:: Data supplied ::
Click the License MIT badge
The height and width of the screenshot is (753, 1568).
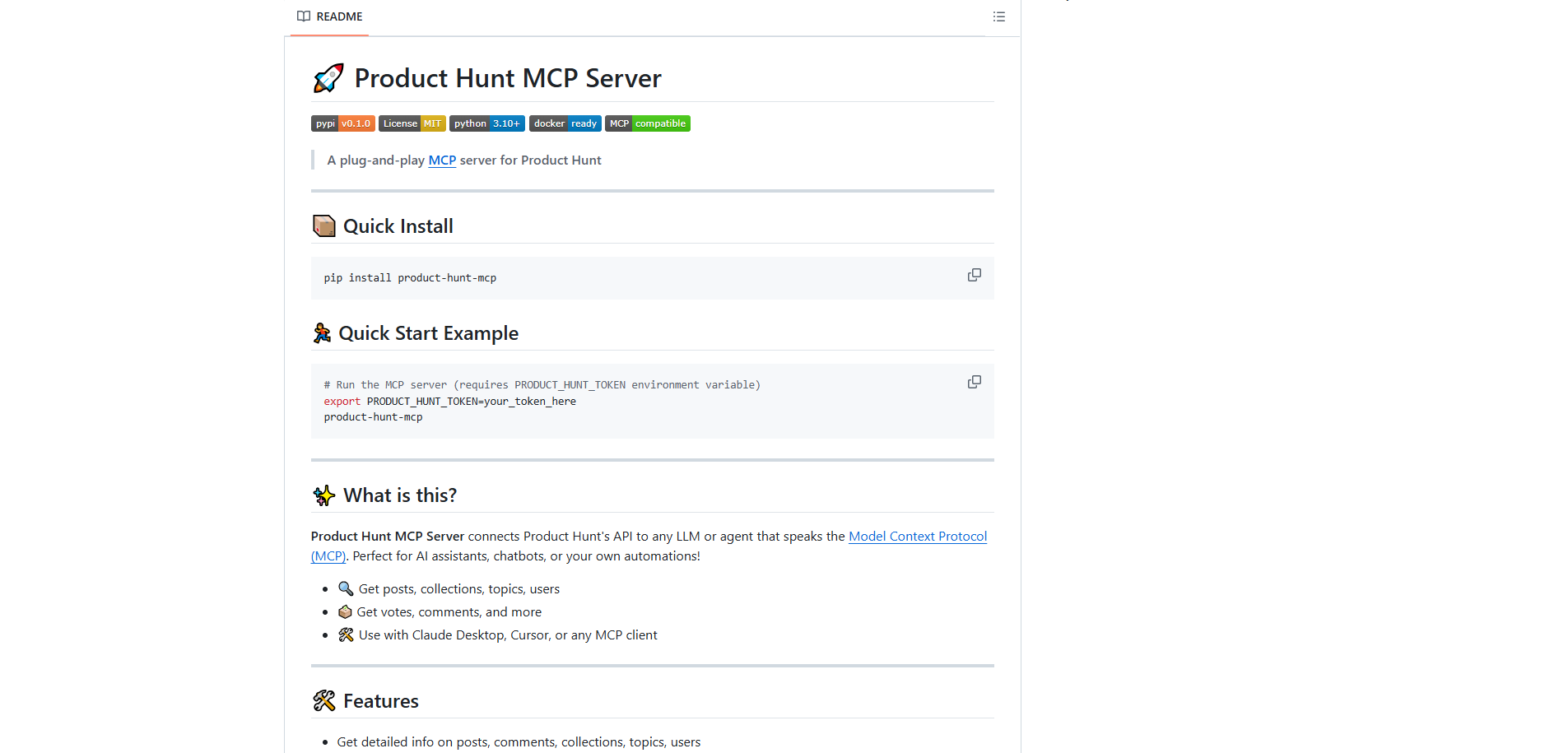pos(412,123)
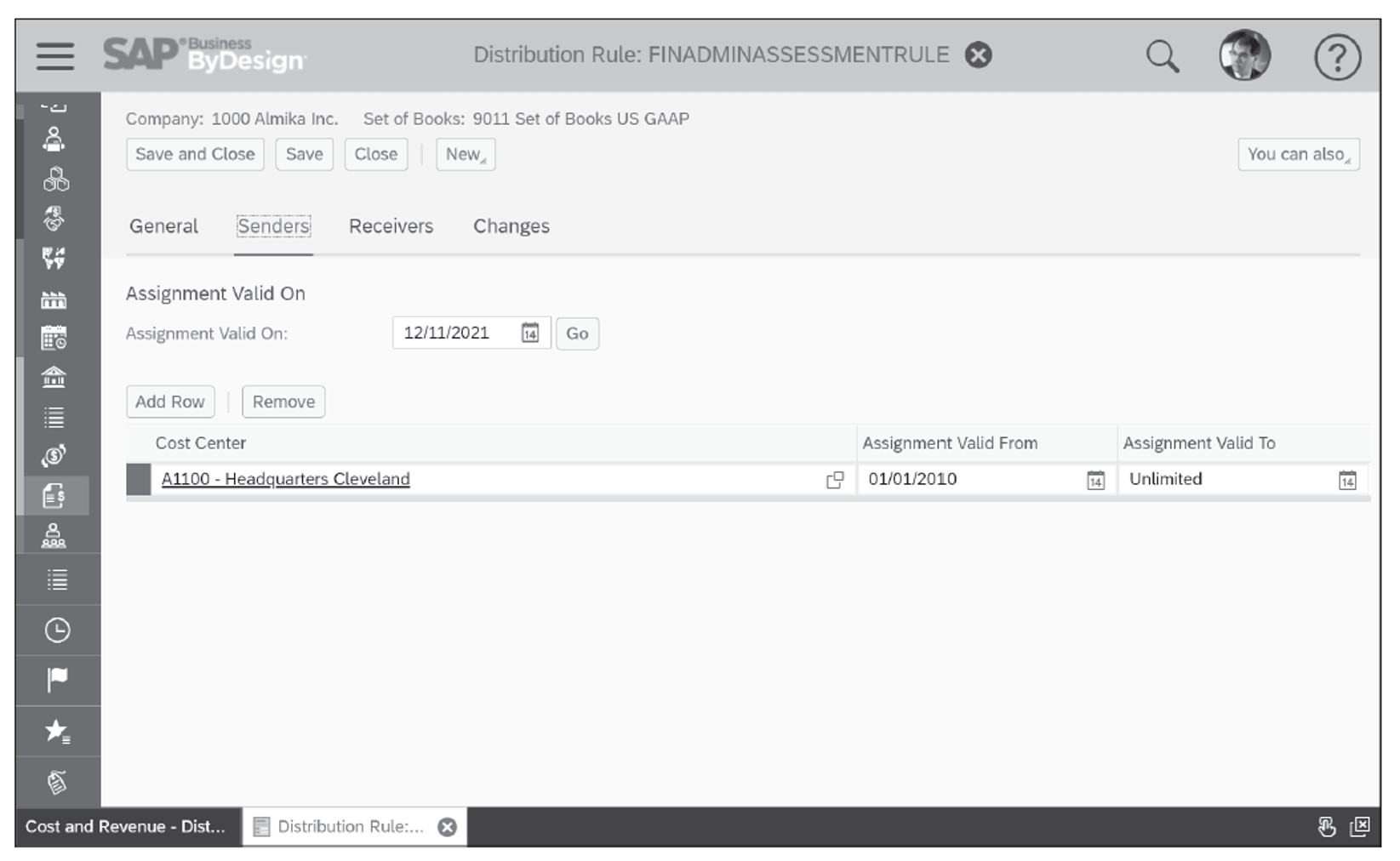The height and width of the screenshot is (861, 1400).
Task: Open the global search magnifier
Action: click(x=1162, y=55)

:: What needs to be done ::
Would you return the material above exactly, apart from its pictures?

:: Written response ::
Click the License MIT badge
The height and width of the screenshot is (753, 1568).
pos(412,123)
The height and width of the screenshot is (861, 1400).
Task: Open the global search magnifier
Action: click(x=1162, y=55)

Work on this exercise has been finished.